Was wäre so schlimm daran, wenn jemand die medizinischen Informationen über Michael Schumacher veröffentlicht würde? Ich frage für Michael Konken, den Vorsitzenden des Deutschen Journalisten-Verbandes, der am Dienstag vorsorglich an die Medien appellierte, die gestohlenen Daten keinesfalls zu veröffentlichen, dem dafür aber kein guter Grund einfiel: Das sei „Sensationsjournalismus ohne Substanz und Relevanz“, formulierte er hilflos; der Inhalt der Akte habe „weder politische noch gesellschaftliche Bedeutung“.

Dass ein Inhalt weder politische noch gesellschaftliche Bedeutung hat, kann nicht im Ernst ein Grund sein, seine Veröffentlichung zu untersagen. Und genau genommen wäre es Sensationsjournalismus ohne Relevanz, aber mit Substanz: Er würde ja zur Abwechslung mal nicht auf Spekulationen und Hörensagen, sondern auf gesicherten Informationen eines behandelnden Arztes beruhen.

Im Original fuhr Konken noch fort: „Die Veröffentlichung wäre ein vollkommen inakzeptabler und äußerst schwerwiegender Eingriff in die Persönlichkeitsrechte von Michael Schumacher.“ Ich kann nur erahnen, wie lange sie in der DJV-Pressestelle überlegt haben, ob sie ihn nicht vielleicht sogar „total super übervollkommen inakzeptabel“ sagen lassen sollen, damit niemand daran zweifelt, wie unglaublich inakzeptabel der Chef das findet, und niemand darauf kommt, ihn zu fragen, warum eigentlich.

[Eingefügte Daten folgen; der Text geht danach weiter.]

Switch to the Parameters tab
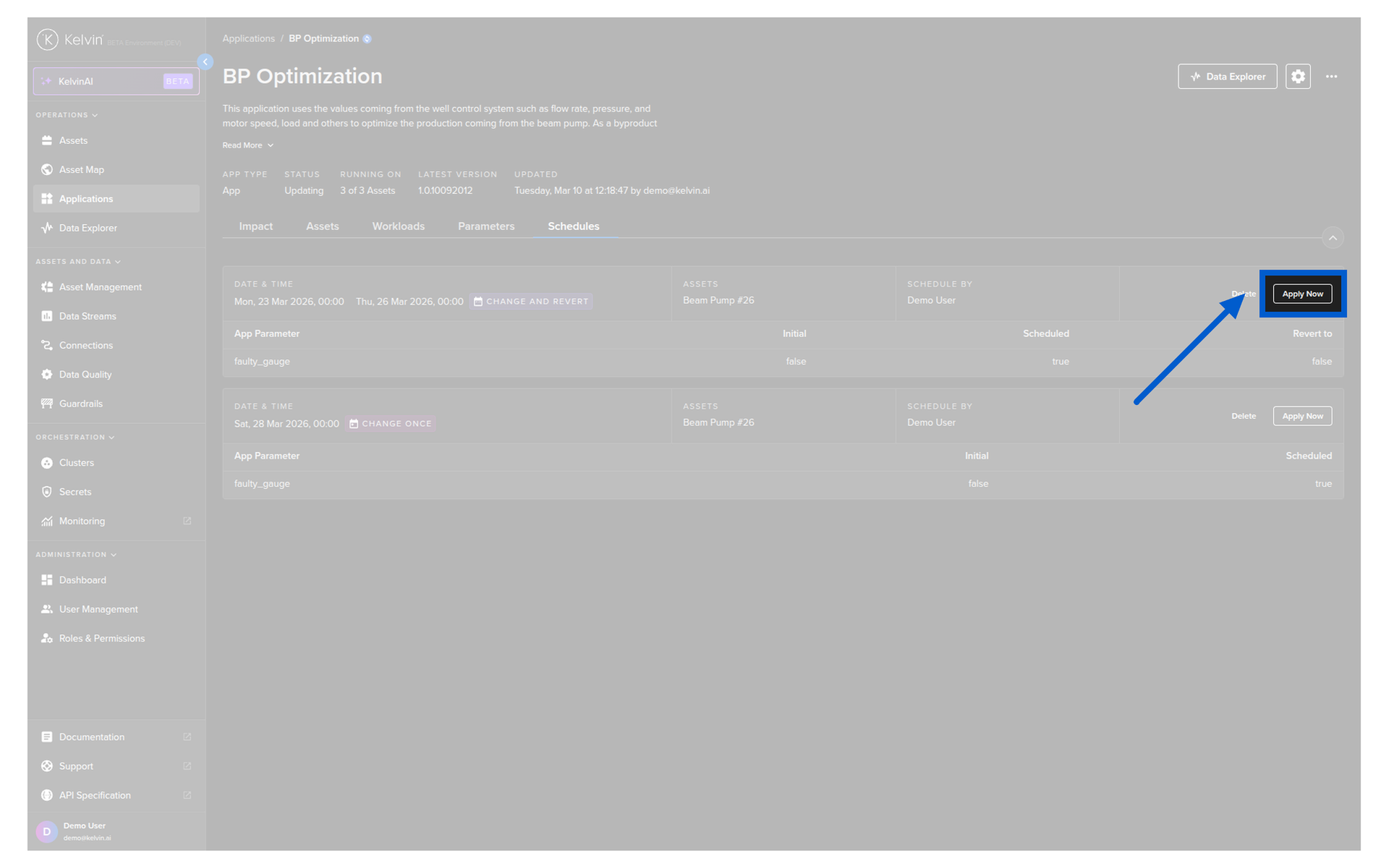The width and height of the screenshot is (1389, 868). [486, 226]
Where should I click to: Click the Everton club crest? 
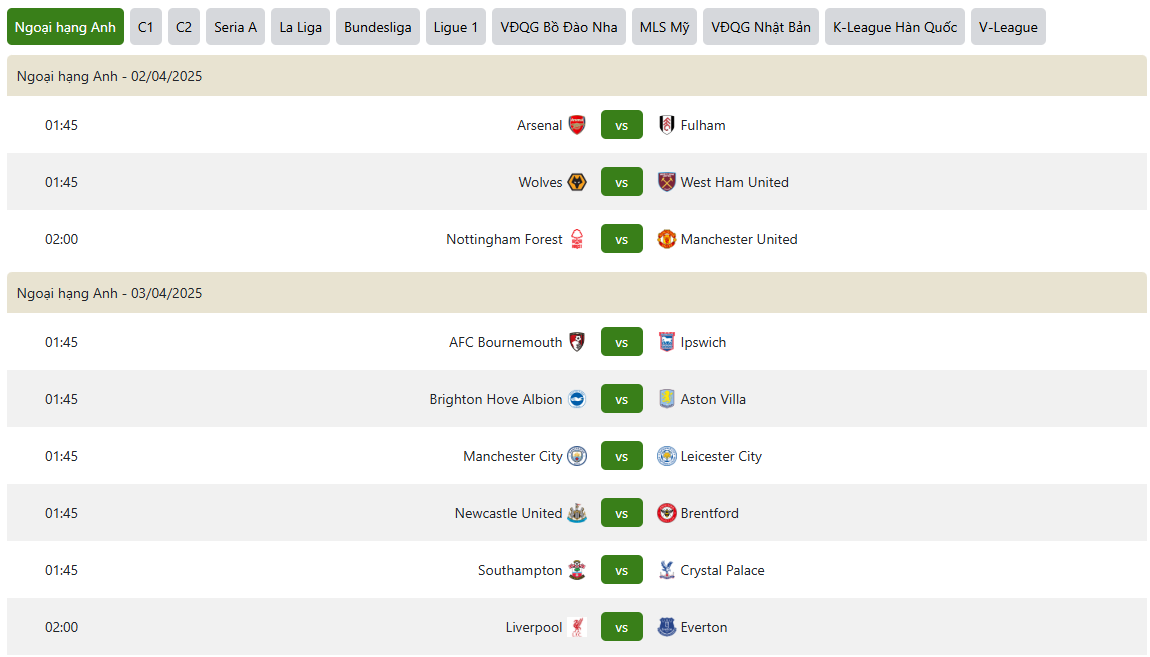click(666, 627)
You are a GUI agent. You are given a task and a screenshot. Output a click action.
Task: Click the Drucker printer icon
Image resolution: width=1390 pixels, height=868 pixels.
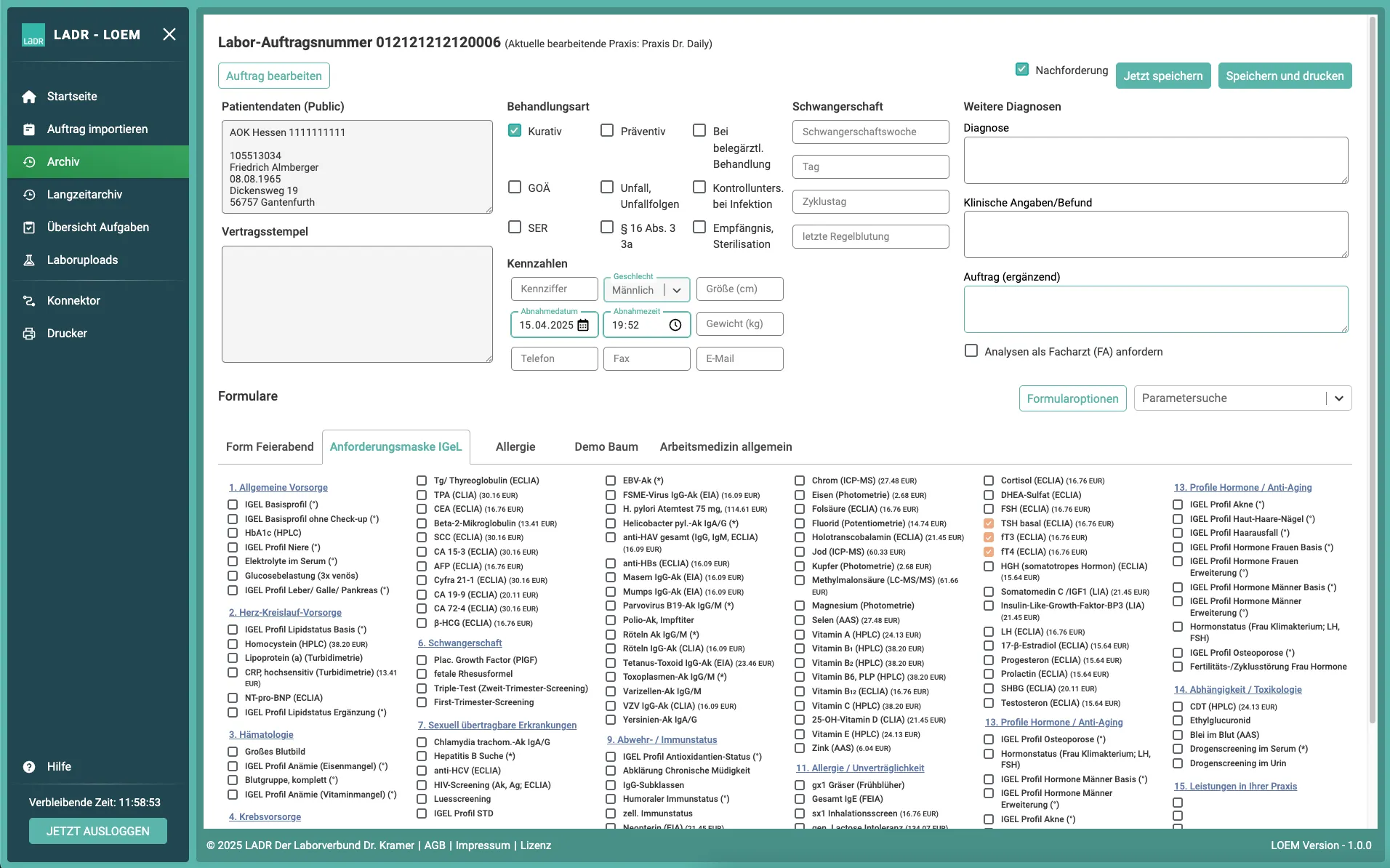click(x=29, y=334)
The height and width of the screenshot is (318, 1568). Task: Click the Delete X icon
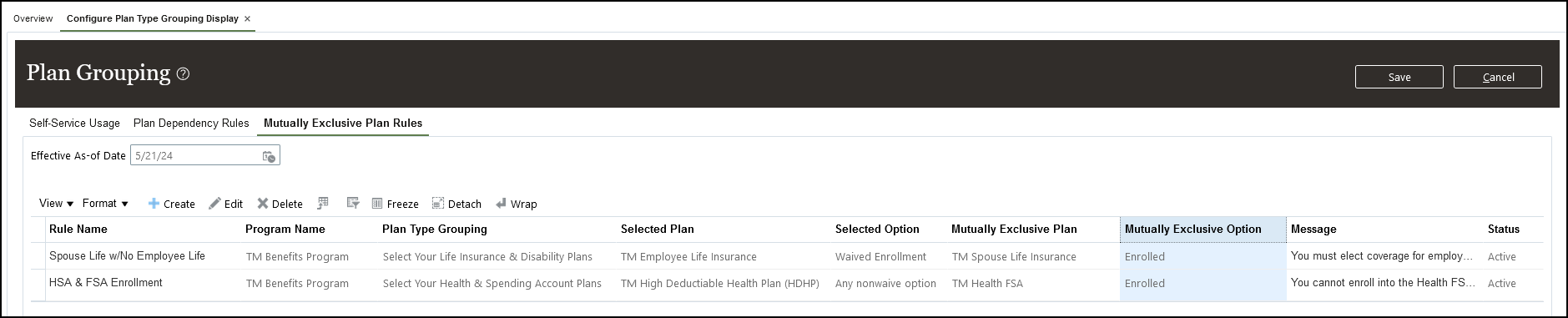tap(263, 204)
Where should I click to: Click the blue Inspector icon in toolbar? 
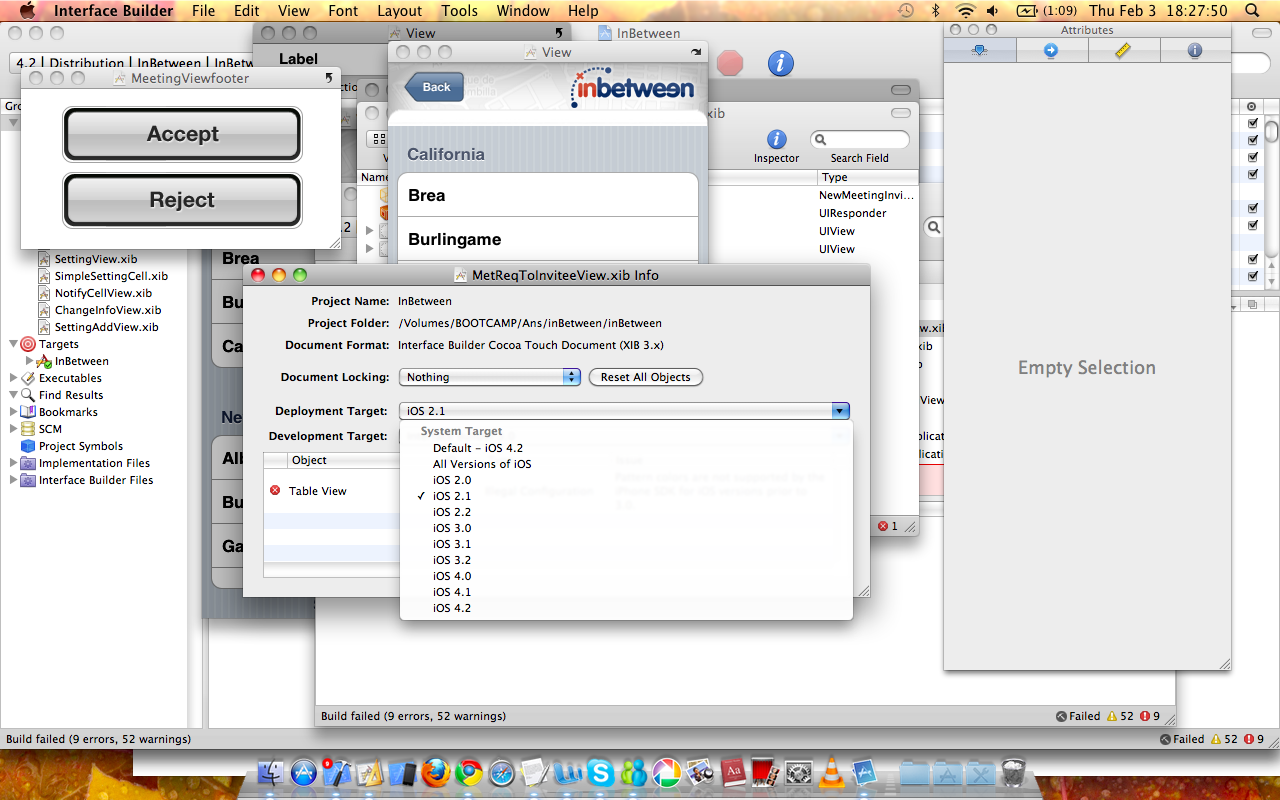[776, 139]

Die Antwort liegt natürlich einerseits auf der Hand: Man muss schon moralisch sehr verkommen sein, solche Unterlagen zu stehlen, sie zum Verkauf anzubieten oder zu veröffentlichen. Aber daran gibt es doch gar keinen Zweifel. Dafür brauchen wir doch keine Pressemitteilung des DJV, um das zu sehen.

Interessant würde es doch, andererseits, dort, wo Konken erklären müsste, warum gerade diese potentielle Veröffentlichung so ein viel äußersterer schwerwiegender Eingriff in die Persönlichkeitsrechte Schumachers wäre als all die tatsächlichen Veröffentlichungen, die es in den vergangenen Monaten über seinen Gesundheitszustand gegeben hat.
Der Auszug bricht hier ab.